La galère des élèves pour aller en cours

Une centaine d’élèves à un arrêt de bus très tôt le matin
Se lever tôt pour aller à l’école est une habitude pour beaucoup d’élèves mahorais. Et avec la grève de certains transporteurs la situation va de mal en pis. L'année scolaire a débuté voilà juste une semaine mais elle s'annonce déjà compliquée pour beaucoup.
 
Ils se sont levés à trois heures du matin pour tenter d’avoir une petite place dans le premier bus de la journée. Certains sont venus accompagnés de leurs parents. Ils sont ainsi présents dès 4 heures du matin à l’arrêt de bus. Comme ici à Koungou où une centaine d’élèves s’agglutinent et attendent patiemment. Mais à 4h30, toujours pas de bus certains commencent à s’inquiéter.
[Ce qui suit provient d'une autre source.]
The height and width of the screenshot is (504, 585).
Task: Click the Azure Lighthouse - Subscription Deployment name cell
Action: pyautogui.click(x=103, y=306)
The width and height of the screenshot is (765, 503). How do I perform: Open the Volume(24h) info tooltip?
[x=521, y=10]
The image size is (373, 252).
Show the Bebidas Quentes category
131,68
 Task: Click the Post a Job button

« Je commence à 7h et je finis à 16h tous les jours. On se réveille à 3h du matin. Tu arrives sur place, tu es fatigué parce que tu n’as pas pu dormir, on ne peut pas travailler comme ça»,

explique une élève

Conséquence, ils sont nombreux à dormir en classe.
 
Malgré l'heure matinale, ils sont debout pour tenter d'avoir un bus pour aller en cours
Mais en ce lundi matin, ils tentent tout de même leur chance en espérant avoir un bus. La grève de certains transporteurs ravive des tensions entre élèves. Tous veulent en effet monter dans les bus. Aussi, les premiers qui se présentent sont pris d’assaut. Une situation pointée du doigt par les parents :

« ce n’est pas normal qu'elle se réveille à 3h du matin pour venir attendre alors qu'il n'y a pas de bus. Les choses ont changé cette année, parce que l’année dernière, ma fille se réveillait vers 4h, et à 5h il y avait un bus, mais là non »
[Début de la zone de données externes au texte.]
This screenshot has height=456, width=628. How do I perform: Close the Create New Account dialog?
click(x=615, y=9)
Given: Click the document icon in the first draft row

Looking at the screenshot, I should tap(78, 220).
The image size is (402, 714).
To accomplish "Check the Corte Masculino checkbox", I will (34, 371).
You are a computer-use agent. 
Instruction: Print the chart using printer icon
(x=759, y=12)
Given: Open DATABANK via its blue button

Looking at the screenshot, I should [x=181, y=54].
se désole un parent d’élève.


Quand ils le peuvent, et quand ils ont les moyens, des élèves vont en cours en taxi; mais avec les embouteillages, ils arrivent très souvent en retard; d’autres préfèrent rebrousser chemin et rentrer tout simplement à la maison.
 
Dans l'attente d'un transport pour l'école
À 5h30 en ce lundi 31 août, le premier bus qui passe à cet arrêt de bus à Koungou ne s'arrête pas. Colère des élèves. S'ensuit alors un mouvement de foule où quelques pierres vont voler.